Problem 1: In the profile of Muir Gray, in what year was he knighted?
Problem 2: Extend the profile of Muir Gray past its final sentence.

Sir John Armstrong Muir Gray is a British physician, who has held senior positions in screening, public health, information management. and value in healthcare. He was the Chief Knowledge Officer for EXI, a digital health therapeutic company prescribing exercise to people with or at risk of up to 23 long-term health conditions, and is Chief Wellbeing Officer for Learning with Experts, a health related online learning company working with the NHS.

He was director of Research and Development for Anglia and Oxford Regional Health Authority and supported the United Kingdom Centre of the Cochrane Collaboration in promoting evidence-based medicine. He held the positions of director at the UK National Screening Committee, during which he helped pioneer Britain's breast and cervical cancer screening programmes, and National Library for Health, and director of Clinical Knowledge Process and Safety for the NHS National Programme for IT.

He was knighted in 2005 for the development of the foetal, maternal and child screening programme and the creation of the National Library for Health.

He was the director of the National Knowledge Service and Chief Knowledge Officer to the National Health Service, a Director of the healthcare rating and review service iWantGreatCare and helped found the Centre for Sustainable Healthcare.

Data to examine:
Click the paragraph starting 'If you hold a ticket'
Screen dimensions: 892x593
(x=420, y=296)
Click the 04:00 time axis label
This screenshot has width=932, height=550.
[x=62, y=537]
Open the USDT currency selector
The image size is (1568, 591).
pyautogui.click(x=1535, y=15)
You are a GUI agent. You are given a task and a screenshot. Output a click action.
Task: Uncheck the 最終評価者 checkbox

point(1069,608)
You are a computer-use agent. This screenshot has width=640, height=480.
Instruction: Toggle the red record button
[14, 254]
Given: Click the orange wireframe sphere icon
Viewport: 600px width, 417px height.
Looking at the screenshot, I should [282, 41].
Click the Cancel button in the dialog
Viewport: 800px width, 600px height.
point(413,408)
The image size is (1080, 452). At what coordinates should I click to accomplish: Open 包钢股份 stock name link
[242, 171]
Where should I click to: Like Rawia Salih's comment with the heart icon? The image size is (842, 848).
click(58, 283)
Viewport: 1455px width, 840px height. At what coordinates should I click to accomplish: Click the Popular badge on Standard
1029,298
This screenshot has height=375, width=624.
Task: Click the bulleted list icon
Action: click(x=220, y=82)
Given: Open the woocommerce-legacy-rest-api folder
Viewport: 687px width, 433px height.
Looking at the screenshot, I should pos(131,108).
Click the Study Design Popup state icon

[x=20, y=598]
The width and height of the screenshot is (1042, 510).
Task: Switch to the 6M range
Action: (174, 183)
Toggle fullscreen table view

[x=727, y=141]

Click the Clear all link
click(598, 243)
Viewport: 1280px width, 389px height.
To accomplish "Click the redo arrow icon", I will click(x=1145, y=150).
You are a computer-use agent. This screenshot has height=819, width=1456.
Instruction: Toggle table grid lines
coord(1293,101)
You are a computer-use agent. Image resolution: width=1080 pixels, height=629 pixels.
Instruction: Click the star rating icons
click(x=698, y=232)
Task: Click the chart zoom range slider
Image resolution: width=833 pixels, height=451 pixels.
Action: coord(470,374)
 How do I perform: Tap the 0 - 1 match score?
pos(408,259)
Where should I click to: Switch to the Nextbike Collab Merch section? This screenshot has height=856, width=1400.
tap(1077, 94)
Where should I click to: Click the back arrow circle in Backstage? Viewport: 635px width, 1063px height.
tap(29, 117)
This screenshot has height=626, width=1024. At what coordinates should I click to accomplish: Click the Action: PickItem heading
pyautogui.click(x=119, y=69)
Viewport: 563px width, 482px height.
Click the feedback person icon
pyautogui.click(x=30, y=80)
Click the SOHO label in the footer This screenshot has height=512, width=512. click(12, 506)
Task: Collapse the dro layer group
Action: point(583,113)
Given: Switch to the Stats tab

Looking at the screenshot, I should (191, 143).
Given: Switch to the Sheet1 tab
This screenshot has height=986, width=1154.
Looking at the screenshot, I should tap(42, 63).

Answer 1: 2005

Answer 2:
In 2006 he developed the NHS's framework for value (triple value). He was then the founding Director of the NHS Rightcare programme, trying to change the culture of the NHS to become a higher value organisation. He published many influential Atlases of Variation. He then left to found Better Value Healthcare, and then the Oxford Centre for Triple Value Healthcare, a mission driven social enterprise.

He is also one of the original authors of the IDEAL framework for surgical innovation.

==Selected books==

- Gray, Muir (2015). "Sod 70!"
- Raffle, Angela E (2007). "Screening: Evidence and practice"
- Gray, J.A. Muir (2007). "How to Get Better Value Healthcare"
- Gray, Muir (2001). "The Resourceful Patient"
- Pencheon, David (2001). "The Oxford Handbook of Public Health Practice"
- Gray, J.A. Muir (1996). "Evidence-based Healthcare"
- Gray, J.A. Muir (1989). "PM The PM System Preventive Medicine for Total Health Identify Your Symptoms and Prevent Illness"
- Many, D.C. (1987). "Building Regulations and Health"
- Muir Gray (2016). mid life. Penguin Random House.